Par ailleurs il s’observe que n’est pas explicitée l’intrication entre la société intimée et la société Goliath, qui en l’occurrence absorbait l’apport financier versé par la société Moët en facturant à Rock’MB, dont il ressort d’un autre échange de mails du 10 mars 2017 que M. X en était à tout le moins un des associés. À l’occasion de cet échange portant sur le concept de La Bouche, M. A lui indiquait qu’ 'il est totalement exclu que Rock’MB paye ses factures tant que Rock’MB ne sera pas propriétaire du site que tu as déposé en toute illégalité au nom de Goliath alors que tu es salarié de Rock’MB', ce à quoi le salarié appelant répondait 'il n’y a rien d’illégal je te rappel encore et toujours que Goliath devait être impliqué depuis le départ en tant qu’actionnaire, je n’ai aucun souci que tu puisses jouir du concept La Bouche que j’ai créer de A à Z et pour lequel tu es intervenu financièrement'.
- les mails du 19 janvier 2017 relatifs à la facturation de la société Moët à un prix unitaire supérieur aux précédentes commandes montrent l’échange suivant :
M. A 'Nous nous retrouvons dans le même cas de figure qu’avec Heineken : argent reçu en compensation de prix plus cher ce que j’ai immédiatement stoppé.

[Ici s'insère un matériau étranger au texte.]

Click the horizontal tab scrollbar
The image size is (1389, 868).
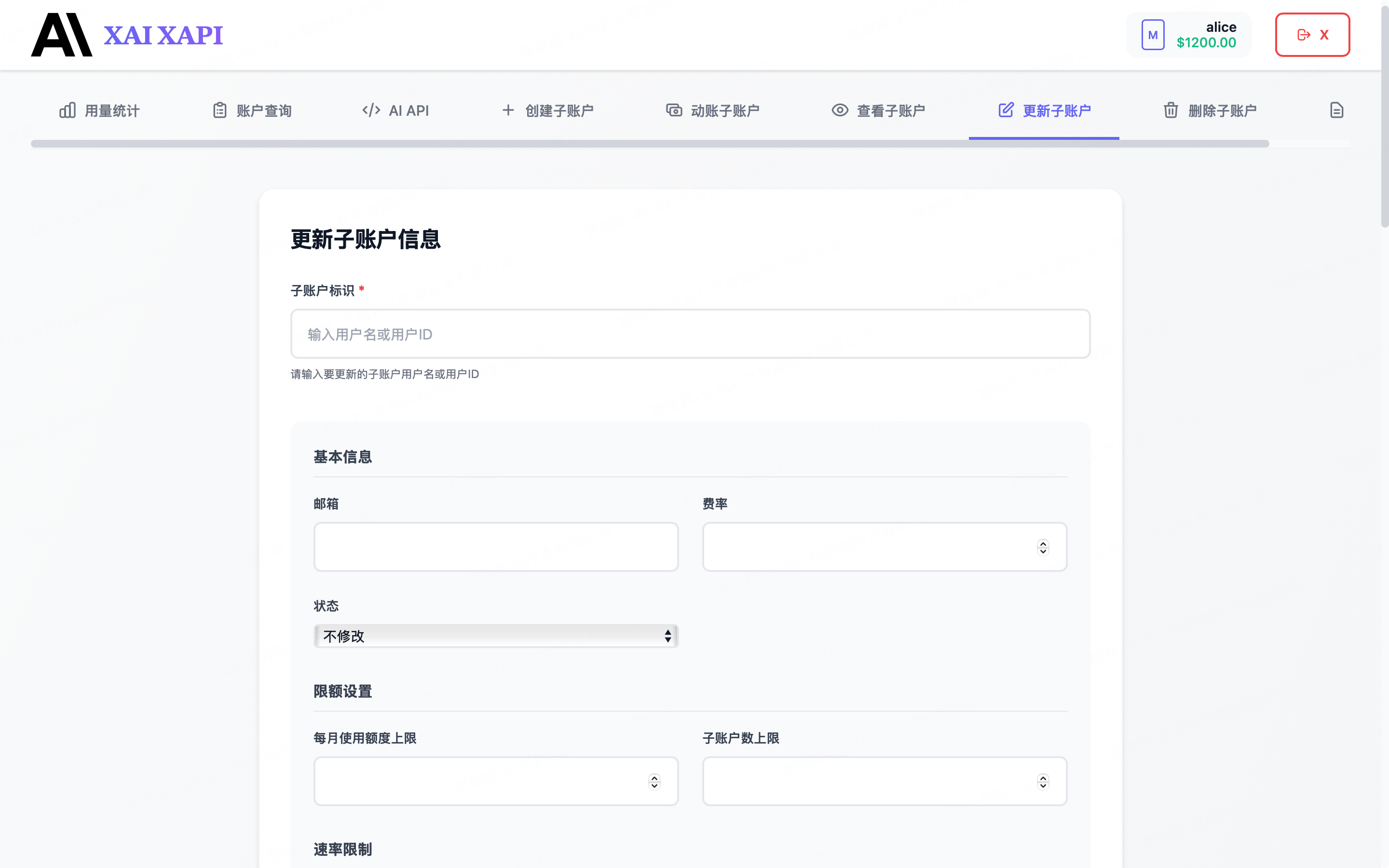click(x=649, y=144)
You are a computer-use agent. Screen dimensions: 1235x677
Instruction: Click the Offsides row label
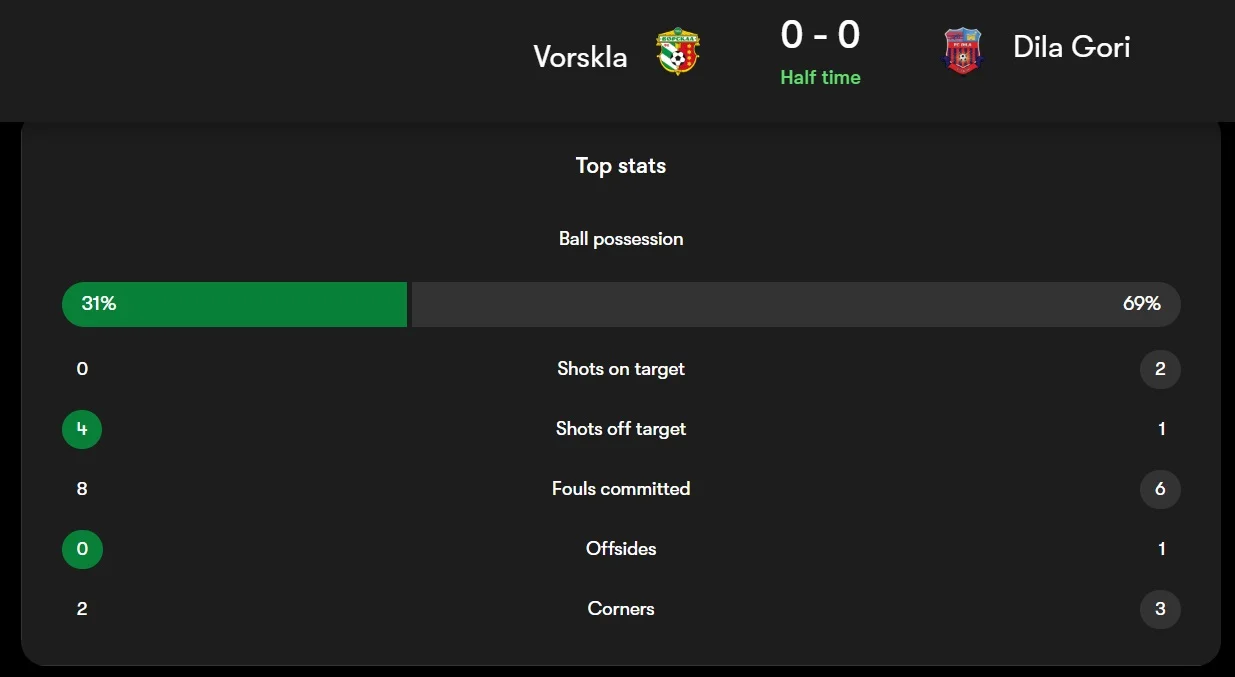[x=621, y=549]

Je pense que tu ne dois pas être au courant car tu m’avais bien précisé que les donations se rajoutaient a la tarification la plus basse ce qui était la base de mon accord. Tu m’avais également précisé qu’il n’y avait pas de contrat. Il n’y a donc aucun référentiel pour vérifier cet accord'
M. X 'l’accord est uniquement sur notre engagement à servir leur produit en exclu. Avec Eddy nous sommes partis du tableau avec référence et prix droits compris SANS TENIR COMPTE DE L’ACCORD D’AVANCE (de mémoire 3€/cols hard alcool)'
M. A 'Tant que cette ambiguïté n’es pas levée je ne peux considérer la facturation comme acceptable et la met en suspens'.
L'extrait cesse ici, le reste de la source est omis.